Another movie well remembered is Love is a Many-Splendored Thing, a 1955 movie adapted from the autobiographical novel by Han Suyin*; about a Eurasian doctor and her American journalist lover in Hong Kong. I still remember that ominous scene when a teacup fell and broke. And who can forget the beautiful theme song? I also remember with clarity (and some hilarity!) that there was quite a technical glitch that night. The film reel moved backwards a number of times, which meant that the actors walked backwards and ... it was during that romantic scene on the beach of the protagonists acted by Jennifer Jones and William Holden. The projector did play up that night and gave the projectionist (our classmate then, now eminent UN astrophysicist Datuk Dr Mazlan Othman) a hard time. It did not help I think, that we were laughing out loud every time the glitches happened and the actors started 'undoing' their actions!

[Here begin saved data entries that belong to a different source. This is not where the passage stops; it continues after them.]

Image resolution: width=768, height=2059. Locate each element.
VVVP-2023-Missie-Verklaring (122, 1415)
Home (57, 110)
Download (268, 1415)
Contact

Audrey Hepburn movies I recall because I admired this great beauty - in movies such as Breakfast at Tiffany's (1961), Charade (1963) and My Fair Lady (1964). The Bridge on the River Kwai (1957) I remember because there were trains involved and West Side Story (1961) because it was such a sad, sad musical (sad movies make me cry). Other movies I cannot remember so much except for their titles. Like Hitchcock's Vertigo (1958) - I remember because I had to look up the meaning of it. Then there were his other thrillers and their deafening sound effects - The Man Who Knew too Much (1956), Psycho (1960) and The Birds (1963). Other movie night films include Harvey (1950), Cat on a Hot Tin Roof (1958), The Guns of Navarone (1961), Whatever Happened to Baby Jane (1962), The Manchurian Candidate (1962), To Kill a Mocking Bird (1962), Lawrence of Arabia (1962), Dr Zhivago (1965), Bonnie & Clyde (1967), Mary Poppins (1964), A Hard Day's Night (1964), The Sound of Music (1965), Guess who's coming to dinner? (1967), The Graduate (1967), and Lolita (1962). Wait a minute - I may have seen some of these movies at the cinema, not at TKC Seremban. And ... was I even old enough to have seen these last two movies then?
Anyway I do remember those movie nights at TKC (1964-70) with great fondness and maybe quite a few of us (including moi) became movie buffs because it was recreation we enjoyed with a lot of camaraderie.
*A Many-Splendoured Thing by Han Suyin (1916-2012) was published in 1952. Han Suyin was the pen name of Elizabeth Comber, born Rosalie Matilda Kuanghu Chou of Chinese-Flemish parentage. Her very interesting life also included a six-year marriage to Leon F. Comber, a British officer in the Malayan Special Branch and they lived in Johor. In 1956 she wrote And the Rain My Drink, perceived to be very anti-British/Government.